A local solicitor, poet and playwright is celebrating after receiving additional Arts Council England funding for his play based on the largely ignored story of the Chinese Labour Corps who served thousands of miles from their homeland in the foreign mud and trenches of the Western Front.
It is estimated that between 1917 – 1920 over 140,000 Chinese young men volunteered to serve Great Britain and her Allies in the First World War. Historians claim that 20,000 of these civilian volunteers died and some even after the First World War had ended.
They died of disease, starvation and unexploded shells as they removed dead bodies, spent ammunition and unexploded bombs.
Two years after the Armistice they were still on the Western front picking up the bullets, filling in the trenches and recovering the bodies of the decaying dead. Ian Henery was commissioned to write a trilogy of plays entitled “Home” from English and Chinese socio-economic perspectives from the present day, the 1950s and beginning with the little-known story of the Chinese Labour Corps.
“The Chinese Labour Corps left their families and travelled half way around the world “explained Ian” “by ship across the Pacific, quarantined in British Columbia and then by cattle truck under armed guard across Canada before being shipped across the Atlantic. Some died on their way to France, simply thrown over the side of the ship to rest in unmarked graves, their families never knowing where their mortal remains were laid”.

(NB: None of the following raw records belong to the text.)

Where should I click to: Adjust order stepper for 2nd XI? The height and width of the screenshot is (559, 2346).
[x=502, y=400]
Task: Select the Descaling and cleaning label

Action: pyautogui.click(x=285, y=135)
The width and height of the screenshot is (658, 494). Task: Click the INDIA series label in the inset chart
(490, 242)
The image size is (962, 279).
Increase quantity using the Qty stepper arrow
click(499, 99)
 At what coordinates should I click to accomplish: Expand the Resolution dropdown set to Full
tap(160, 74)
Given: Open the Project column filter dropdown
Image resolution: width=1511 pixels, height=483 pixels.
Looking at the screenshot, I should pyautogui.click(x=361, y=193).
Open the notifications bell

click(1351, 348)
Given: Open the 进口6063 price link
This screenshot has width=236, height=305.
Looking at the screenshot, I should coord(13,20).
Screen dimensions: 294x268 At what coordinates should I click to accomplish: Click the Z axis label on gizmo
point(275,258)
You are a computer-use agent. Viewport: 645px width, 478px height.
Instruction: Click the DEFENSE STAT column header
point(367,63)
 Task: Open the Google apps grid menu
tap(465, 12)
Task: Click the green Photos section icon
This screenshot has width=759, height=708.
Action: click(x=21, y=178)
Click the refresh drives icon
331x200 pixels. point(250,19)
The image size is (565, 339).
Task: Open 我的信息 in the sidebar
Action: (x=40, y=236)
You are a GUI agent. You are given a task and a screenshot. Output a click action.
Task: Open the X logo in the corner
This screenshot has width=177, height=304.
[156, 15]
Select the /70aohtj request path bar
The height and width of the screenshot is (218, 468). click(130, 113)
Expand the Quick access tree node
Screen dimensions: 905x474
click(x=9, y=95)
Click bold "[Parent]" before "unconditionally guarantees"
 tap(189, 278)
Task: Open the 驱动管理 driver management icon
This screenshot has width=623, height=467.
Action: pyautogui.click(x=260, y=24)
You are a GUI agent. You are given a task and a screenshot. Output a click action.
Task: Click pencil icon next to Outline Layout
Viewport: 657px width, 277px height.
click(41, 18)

“Work in progress began with drama students” explained Ian “and we had a standing ovation at the Chinese Community Centre in Birmingham. We also performed developmental work for Andy Street, Mayor of the West Midlands Combined Authority in front of our Chinese community partners and corporate sponsors. We were very grateful for Andy Street`s support and he has written kind endorsements of what this project is about in the media.”
There are over 60,000 war memorials to the First World War in the UK including memorials to animals and Germans but none to the Chinese Labour Corps. They have been whitewashed from history books.
Their contribution is forgotten. The first in the trilogy, “The Chinese Labour Corps”, was due to premier in June 2020 at the Birmingham Hippodrome but was cancelled due to COVID-19 and the whole project was put in moth balls. “We had an Arts Council England grant to stage workshop presentations” explained Ian “and we were grateful to the Birmingham Hippodrome for giving us a platform with the Chinese community plus an exhibition. However, we were caught in a global pandemic and everything went into lockdown”.
Undeterred, Ian and the theatre company staging the project, Blue Orange Theatre, held two workshop presentations for a specially-invited audience of VIPs, community leaders and corporate sponsors at the Blue Orange Theatre in Birmingham and then streamed those presentations free of charge for a limited period. “We wanted to gauge people`s reactions to where we had got to in relation to the work” explained Ian.
“We had an Arts Council England research and development grant and we wanted feedback. What we received from our audience who attended both performances and who watched online was very positive. We then took all of that on board and applied for further Arts Council England funding.” Arts Council England have decided to fund the second stage of the play.
“I have to say,” explained Ian “to get that level of funding on a first application is very rare and very impressive. Blue Orange Theatre are currently tied up with theatre festivals but I think we should push the performance to coincide with Chinese New Year in February 2022”.